Plant-Based Power: Is pea protein better than whey?
By James Baxendale on 29 April 2026
The South African plant-based supplement market is undergoing a massive shift, with projections suggesting it will reach R1.5 billion by the end of 2026. This growth marks a transition from a niche dietary choice to a mainstream strategy for local athletes. While whey protein has long been the standard for recovery, many are now questioning if pea protein has finally caught up in terms of performance and value.
Local athletes looking to explore these options will find that the South African market is now well-supported by both domestic and international brands. Labels like Phyto Pro and Enduren have gained significant traction within the endurance community, while established giants like USN and Biogen have introduced plant-based ranges to compete with premium imports like Nuzest. This variety has made plant-based recovery more accessible than ever before.

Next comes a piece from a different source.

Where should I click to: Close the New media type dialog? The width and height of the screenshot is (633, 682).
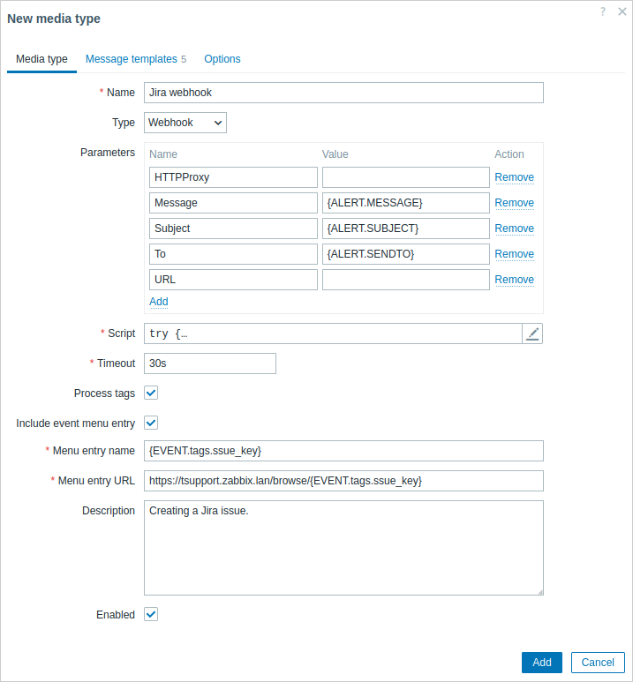click(x=622, y=11)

From a scientific perspective, the historical preference for whey was largely based on its high score on the digestible indispensable amino acid scale and its rapid absorption. Whey is naturally rich in leucine, the primary trigger for muscle protein synthesis. However, research conducted over the last few years has shown that the gap is much smaller than previously thought. While whey absorbs faster, pea protein provides a sustained release of amino acids that is remarkably effective for muscle repair. For an athlete meeting their total daily protein requirements, the difference in recovery outcomes between the two is often negligible.
The environmental and ethical considerations provide a much clearer distinction. Peas are nitrogen-fixing crops, meaning they naturally improve soil health and require far less water than the dairy production necessary for whey. This makes pea protein a significantly more sustainable choice for those looking to reduce their carbon footprint. Furthermore, many athletes find that pea protein is easier on the digestive system. Because it is hypoallergenic and free from lactose, it avoids the bloating or discomfort that some experience with dairy-based supplements during heavy training blocks.
When it comes to daily use, the two proteins offer very different experiences in the kitchen. Whey is prized for its creamy texture and ability to blend smoothly into water or shakes. Pea protein is naturally thicker and has a slightly more earthy profile, which some may find an adjustment. However, this density makes pea protein a far better ingredient for baking. While whey can become rubbery when heated, pea protein maintains moisture, making it excellent for high-protein pancakes or homemade recovery bars.
Financially, the landscape is also changing. While premium whey isolates remain expensive due to complex processing and dairy market fluctuations, pea protein offers a more cost-effective alternative. In South Africa, the cost per serving of high-quality pea protein is often lower than that of its whey counterparts, allowing athletes to maintain their nutritional standards without a significant increase in spending. Ultimately, the decision usually comes down to individual digestion and a preference for sustainable sourcing, as the science now confirms that pea protein is a fully capable partner for serious recovery.